Diário do Euro 13

18 de Junho de 2008

O jogo, entre o alvo e seta

Sou um devoto da táctica, mas não tenho dúvidas que, mesmo na visão mais cientifica do jogo, a melhor estratégia o bom futebol) está sempre escondido nos melhores jogadores. Por isso, preparo-me para assistir ao Rússia-Suécia e a ansiedade que me domina está em esperar que a bola venha ter aos pés de Arshavin ou Ibrahimovic.

Até o maior talento necessita de uma ordem que o entenda. Uma ordem criativa. Sem criar-lhe carris. Basta apenas indicar-lhe os melhores caminhos. E deixá-lo viver. É o que a Rússia faz com o pequeno Arshavin. O seu primeiro toque no jogo, é um passe longo que rasga em diagonal o campo de um lado a outro. Precisão total. A segunda aparição é um zigzag pelo meio da zona de pressão sueca, finta e passe. Desequilíbrio total.

O futebol sueco não dá a mesma moldura a Ibrahimovic. Por isso, limita-se mais à área e suas janelas para o jogo. Isso leva quase os seus médios a usar o jogo directo. Assim, uma das suas primeiras aparições no jogo é bem lá no ar, voando sobre o central russo Kolodine, devolvendo-a à relva, mas sem assustar a baliza. Tenta ir buscar a bola a zonas mais recuadas, mas de cada vez que o faz, fica longe do seu habitat preferencial.

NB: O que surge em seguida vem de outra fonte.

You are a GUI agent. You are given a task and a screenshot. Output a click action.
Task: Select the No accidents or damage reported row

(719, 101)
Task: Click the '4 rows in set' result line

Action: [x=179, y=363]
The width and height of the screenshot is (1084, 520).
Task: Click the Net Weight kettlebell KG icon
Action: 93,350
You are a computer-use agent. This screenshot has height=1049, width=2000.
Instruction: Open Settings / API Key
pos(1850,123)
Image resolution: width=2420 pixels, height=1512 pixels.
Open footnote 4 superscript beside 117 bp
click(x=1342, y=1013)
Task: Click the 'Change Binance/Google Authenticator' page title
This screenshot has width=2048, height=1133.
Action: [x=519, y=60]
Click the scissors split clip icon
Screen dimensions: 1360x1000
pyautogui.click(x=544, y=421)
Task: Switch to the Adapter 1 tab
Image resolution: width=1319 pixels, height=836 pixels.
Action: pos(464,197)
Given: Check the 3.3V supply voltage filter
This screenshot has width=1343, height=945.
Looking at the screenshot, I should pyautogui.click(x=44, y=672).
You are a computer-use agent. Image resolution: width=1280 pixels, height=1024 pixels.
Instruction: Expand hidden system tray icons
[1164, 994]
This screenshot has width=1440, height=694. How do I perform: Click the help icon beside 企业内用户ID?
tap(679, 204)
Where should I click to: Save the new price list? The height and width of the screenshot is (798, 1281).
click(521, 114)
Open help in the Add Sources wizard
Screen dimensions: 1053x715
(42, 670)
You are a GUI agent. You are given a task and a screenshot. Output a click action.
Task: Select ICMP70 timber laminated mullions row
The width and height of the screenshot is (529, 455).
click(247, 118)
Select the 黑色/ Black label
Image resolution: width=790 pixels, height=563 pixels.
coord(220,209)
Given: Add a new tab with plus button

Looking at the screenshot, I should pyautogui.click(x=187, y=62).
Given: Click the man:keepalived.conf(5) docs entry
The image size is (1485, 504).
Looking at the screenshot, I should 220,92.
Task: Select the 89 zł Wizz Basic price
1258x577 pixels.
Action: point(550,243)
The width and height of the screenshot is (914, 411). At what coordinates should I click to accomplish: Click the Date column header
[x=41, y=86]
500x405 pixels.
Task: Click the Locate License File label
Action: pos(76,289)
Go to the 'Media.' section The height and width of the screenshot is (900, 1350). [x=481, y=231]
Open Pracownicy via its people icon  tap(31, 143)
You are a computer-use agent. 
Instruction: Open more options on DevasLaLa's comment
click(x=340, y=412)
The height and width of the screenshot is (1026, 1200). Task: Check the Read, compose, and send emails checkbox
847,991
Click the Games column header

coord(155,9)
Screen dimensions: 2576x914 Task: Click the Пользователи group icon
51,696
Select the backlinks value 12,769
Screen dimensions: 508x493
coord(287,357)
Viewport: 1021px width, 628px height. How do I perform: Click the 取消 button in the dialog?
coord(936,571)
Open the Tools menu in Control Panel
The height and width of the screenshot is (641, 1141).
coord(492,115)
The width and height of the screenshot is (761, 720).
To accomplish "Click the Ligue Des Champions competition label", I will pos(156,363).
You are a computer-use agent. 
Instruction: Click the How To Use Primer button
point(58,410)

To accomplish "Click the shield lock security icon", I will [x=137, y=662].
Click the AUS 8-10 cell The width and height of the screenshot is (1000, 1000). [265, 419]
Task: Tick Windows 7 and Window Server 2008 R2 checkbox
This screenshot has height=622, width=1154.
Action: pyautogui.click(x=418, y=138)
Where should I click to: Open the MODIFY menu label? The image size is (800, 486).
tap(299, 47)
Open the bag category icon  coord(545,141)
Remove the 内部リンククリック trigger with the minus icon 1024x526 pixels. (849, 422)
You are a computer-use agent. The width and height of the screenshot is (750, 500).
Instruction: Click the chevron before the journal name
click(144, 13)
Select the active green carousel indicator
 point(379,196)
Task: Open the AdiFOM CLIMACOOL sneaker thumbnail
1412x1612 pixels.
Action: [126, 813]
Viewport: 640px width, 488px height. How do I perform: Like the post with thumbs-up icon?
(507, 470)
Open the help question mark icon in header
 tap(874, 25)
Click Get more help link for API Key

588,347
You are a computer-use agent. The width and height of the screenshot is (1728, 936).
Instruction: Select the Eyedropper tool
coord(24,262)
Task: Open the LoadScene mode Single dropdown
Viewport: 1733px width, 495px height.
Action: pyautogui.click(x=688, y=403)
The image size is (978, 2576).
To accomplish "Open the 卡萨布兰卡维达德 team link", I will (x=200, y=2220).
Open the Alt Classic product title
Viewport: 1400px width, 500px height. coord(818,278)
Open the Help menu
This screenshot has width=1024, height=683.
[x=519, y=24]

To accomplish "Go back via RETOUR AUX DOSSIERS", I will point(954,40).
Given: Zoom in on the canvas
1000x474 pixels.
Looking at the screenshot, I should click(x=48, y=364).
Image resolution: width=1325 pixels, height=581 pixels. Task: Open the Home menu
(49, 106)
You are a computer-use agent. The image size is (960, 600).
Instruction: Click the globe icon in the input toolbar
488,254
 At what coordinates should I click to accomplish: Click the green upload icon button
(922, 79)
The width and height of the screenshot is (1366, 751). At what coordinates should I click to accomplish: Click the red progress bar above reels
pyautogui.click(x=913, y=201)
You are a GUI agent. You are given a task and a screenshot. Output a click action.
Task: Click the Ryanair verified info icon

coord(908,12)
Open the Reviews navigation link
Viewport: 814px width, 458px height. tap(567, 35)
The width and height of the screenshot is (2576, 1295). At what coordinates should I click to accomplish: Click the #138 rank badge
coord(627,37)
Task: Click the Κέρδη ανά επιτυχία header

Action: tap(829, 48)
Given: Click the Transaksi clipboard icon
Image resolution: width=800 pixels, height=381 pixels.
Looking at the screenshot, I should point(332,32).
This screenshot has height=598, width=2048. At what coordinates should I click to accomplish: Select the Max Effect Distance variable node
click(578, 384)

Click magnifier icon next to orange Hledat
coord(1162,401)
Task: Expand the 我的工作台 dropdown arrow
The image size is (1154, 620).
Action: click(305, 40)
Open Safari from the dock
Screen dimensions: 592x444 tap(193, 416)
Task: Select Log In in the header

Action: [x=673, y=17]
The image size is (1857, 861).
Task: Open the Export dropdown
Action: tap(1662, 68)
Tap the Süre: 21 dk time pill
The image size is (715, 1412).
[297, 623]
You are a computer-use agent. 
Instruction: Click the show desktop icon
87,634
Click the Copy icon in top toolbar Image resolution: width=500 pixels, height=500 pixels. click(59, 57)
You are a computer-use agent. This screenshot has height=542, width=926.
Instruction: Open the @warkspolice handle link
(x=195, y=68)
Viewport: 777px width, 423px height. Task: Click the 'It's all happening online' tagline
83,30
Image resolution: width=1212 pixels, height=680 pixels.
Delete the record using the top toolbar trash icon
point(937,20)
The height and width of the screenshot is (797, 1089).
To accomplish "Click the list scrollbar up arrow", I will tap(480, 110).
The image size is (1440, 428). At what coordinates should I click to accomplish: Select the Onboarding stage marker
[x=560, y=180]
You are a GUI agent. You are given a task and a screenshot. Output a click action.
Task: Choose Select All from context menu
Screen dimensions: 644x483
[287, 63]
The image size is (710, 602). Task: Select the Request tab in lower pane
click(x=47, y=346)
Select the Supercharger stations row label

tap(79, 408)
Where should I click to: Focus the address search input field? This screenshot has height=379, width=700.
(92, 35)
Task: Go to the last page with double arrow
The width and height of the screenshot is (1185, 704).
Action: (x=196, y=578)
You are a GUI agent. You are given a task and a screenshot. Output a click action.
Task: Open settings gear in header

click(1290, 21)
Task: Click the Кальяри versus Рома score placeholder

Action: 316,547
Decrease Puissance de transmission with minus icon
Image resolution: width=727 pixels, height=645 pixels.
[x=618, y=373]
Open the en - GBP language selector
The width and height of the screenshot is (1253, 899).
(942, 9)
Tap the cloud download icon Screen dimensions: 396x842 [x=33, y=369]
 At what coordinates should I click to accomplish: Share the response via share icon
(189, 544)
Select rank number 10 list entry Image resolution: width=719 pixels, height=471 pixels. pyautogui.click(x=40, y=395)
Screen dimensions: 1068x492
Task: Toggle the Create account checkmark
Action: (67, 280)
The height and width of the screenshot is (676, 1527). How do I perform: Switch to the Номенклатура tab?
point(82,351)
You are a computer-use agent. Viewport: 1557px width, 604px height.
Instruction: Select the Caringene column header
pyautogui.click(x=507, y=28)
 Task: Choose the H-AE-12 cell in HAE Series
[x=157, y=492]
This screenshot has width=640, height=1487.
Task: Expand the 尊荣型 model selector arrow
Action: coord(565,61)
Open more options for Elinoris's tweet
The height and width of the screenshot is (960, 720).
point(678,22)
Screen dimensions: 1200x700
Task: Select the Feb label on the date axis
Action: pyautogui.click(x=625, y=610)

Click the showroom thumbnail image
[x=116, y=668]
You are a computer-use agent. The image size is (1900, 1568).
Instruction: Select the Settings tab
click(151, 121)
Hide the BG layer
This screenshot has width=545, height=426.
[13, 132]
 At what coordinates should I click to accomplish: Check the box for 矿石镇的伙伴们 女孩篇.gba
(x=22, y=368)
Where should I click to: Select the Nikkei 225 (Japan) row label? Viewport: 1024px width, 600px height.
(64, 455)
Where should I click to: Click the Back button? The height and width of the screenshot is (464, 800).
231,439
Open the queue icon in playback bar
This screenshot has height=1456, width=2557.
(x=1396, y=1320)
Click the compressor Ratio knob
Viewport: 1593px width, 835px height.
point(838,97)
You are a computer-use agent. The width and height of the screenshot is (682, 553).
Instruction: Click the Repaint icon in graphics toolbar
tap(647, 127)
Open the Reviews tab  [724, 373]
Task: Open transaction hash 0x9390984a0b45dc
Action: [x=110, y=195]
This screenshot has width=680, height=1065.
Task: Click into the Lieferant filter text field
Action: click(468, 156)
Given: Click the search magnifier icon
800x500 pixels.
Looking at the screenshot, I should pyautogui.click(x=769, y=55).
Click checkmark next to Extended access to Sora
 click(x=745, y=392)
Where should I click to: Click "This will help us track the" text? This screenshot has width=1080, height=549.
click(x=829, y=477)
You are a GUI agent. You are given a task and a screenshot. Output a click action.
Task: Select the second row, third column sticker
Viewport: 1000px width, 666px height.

Diário do Euro 13Mas a velocidade com que a Rússia faz circular a bola dribla qualquer iceberg. Como colocassem vodka no jogo. Zhirkov e Zyrianov entendem o conceito de ordem criativa na perfeição. E Arshavin aparece também na área. O seu golo culmina uma jogada só possível de ser vista de forma completa ao som do Kalinka.

Alguém disse, no passado, que o caminho faz-se entre o alvo e a seta. É uma boa imagem. É também um pouco assim no futebol. Um espaço oco por onde fura o talento sem alterar as coordenadas da ordem. Seguir o jogo desta Rússia seguindo Arshavin é um bom meio de entender este conceito de viver dentro de um relvado de futebol.

O meu pequeno cérebro

As equipas que jogam sem um enganche criativo na segunda fase de construção entre-linhas nas imediações da área estão condenadas a viver sem ideias estruturadas quando entram naquele que é o supremo espaço do último passe. Esqueçam o nº10. É já de outro tipo de jogador que se fala. Deco e Van der Vaart, de forma mais natural. Iniesta e Kranjcar (ou Modric), vindos de outras zonas. Sem eles é como chocassem com uma parede invisível quando surgem nesse pedaço de relva.

O futebol mudou mas os espaços continuam lá. A questão é saber com ocupá-los de forma (ritmo e intensidade) diferente. A França jogava com extremos e dois avançados, mas, sem esse homem, nunca os encontrou. Ou melhor, só os encontra de forma contra-natura. A Itália continua em busca desse homo sapiens com bola. Onde estará escondido o perfume de Del Piero?

Conclusão: Se falta criatividade, isto é, a possibilidade de resolver o mesmo problema de formas diferentes durante o mesmo jogo, nenhuma equipa consegue desequilibrar um jogo. Limita-se a sobreviver em campo.